There is a lot of pressure to have a joyful season; unfortunately not everyone has a positive experience. Between loss, family conflict, financial uncertainty and a whole host of other issues, this can be a stressful and challenging time for many. A recent poll from the American Psychiatric Association found that nearly one-third of respondents expected to feel even more stressed this season compared to last year. Much of this stress was related to financial problems.
The problems with social media use during the holidays
- Social comparison: When people post on social media, they often post the best things that happen in their lives. The end of the year often reinforces this tendency. Social media feeds are filled with pictures of beautiful decorations, happy families and travel to beautiful destinations. As you scroll through social media and see picture after picture like this, and your life pales in comparison, it’s only natural to feel bad about yourself. What you don’t see is the family dysfunction, financial stressors, mental health problems, or any unhappiness that may also exist in these people’s lives. When you are already in a depressed mood, it is often difficult to have a critical eye on social media. It only makes you feel worse about yourself and your life.
- The FOMO (fear of missing out) potential: Seeing photos and videos of family members and friends who live far away and got together during the holidays without you can feel very painful and isolating. It can be even worse if there are pictures of people together who do live near you and have not included you in their plans.
- Unnecessary anger: Social media gives everyone a soapbox to express their opinion. Seeing people on social media with strong beliefs that conflict with yours can fuel anger and contribute to depression and anxiety symptoms.
- Problems seeking reassurance: I previously wrote a post about people using social media to seek reassurance and validation. It can backfire when you feel bad about yourself, post on social media and don’t get the validation you want.
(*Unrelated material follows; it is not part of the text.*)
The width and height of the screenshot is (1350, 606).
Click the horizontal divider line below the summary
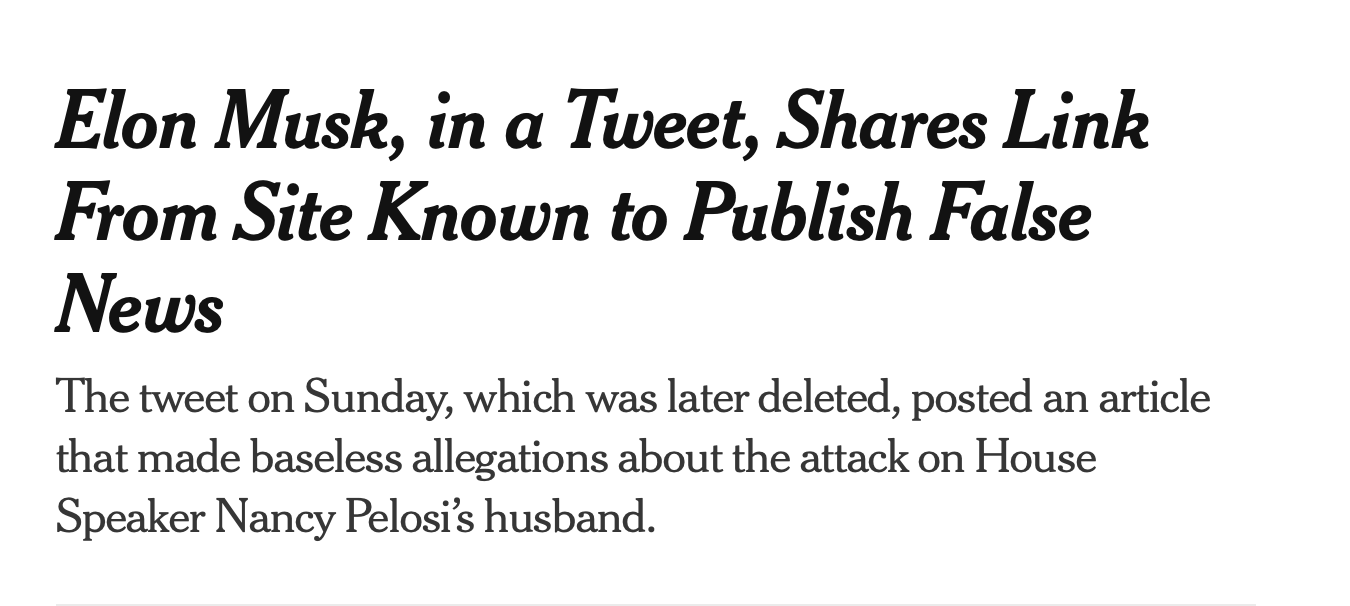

What to do instead of being on social media
- Reach out to friends and family in other ways: Isolation during this time can be a problem for many people, so reaching out to loved ones is essential to feeling connected to others. Make a list of people you enjoy talking to, and consider including people you’ve lost touch with. If you’re hesitant to reach out to those you haven’t spoken to in a while, know that they’ll appreciate hearing from you.
- Move more: Extensive research has shown that increasing exercise and physical activity can help reduce symptoms of depression and low mood. The challenge is that when people feel down, they are less likely to want to exercise. If you need help figuring out where to start, list all the possible things you’d be willing to do inside and outside. Choose activities from that list that feel most doable.
- Help others: Volunteering can be a great way to boost mood. Consider the different causes that are important to you and look for opportunities to contribute in a meaningful way.
- Make a gratitude list: Make a list of all the things you are grateful for in your life. As you make a list, let each item sink in and think deeply about each one.
- Use media that lifts your mood: Is there a favorite book, movie or TV show that makes you laugh or feel good? Consider visiting again.
- Get creative: If you enjoy arts, crafts, cooking, or any creative endeavor, use the extra time to tackle a project.
- Decorate your space: If you have downtime at the end of the year, you can use it as an opportunity to donate unused items, clean that area that is bothering you, or even add more lighting in your home. The shorter, grayer days that occur during the season may contribute to mood swings, and adding more light can be helpful.
Be mindful of your social media use
It can be a time with many different emotions. If you are prone to sadness or anxiety during this time, be mindful of the amount of time you spend on social media and how it makes you feel. There are many other things you can do with your time that can lead to feelings of improved well-being.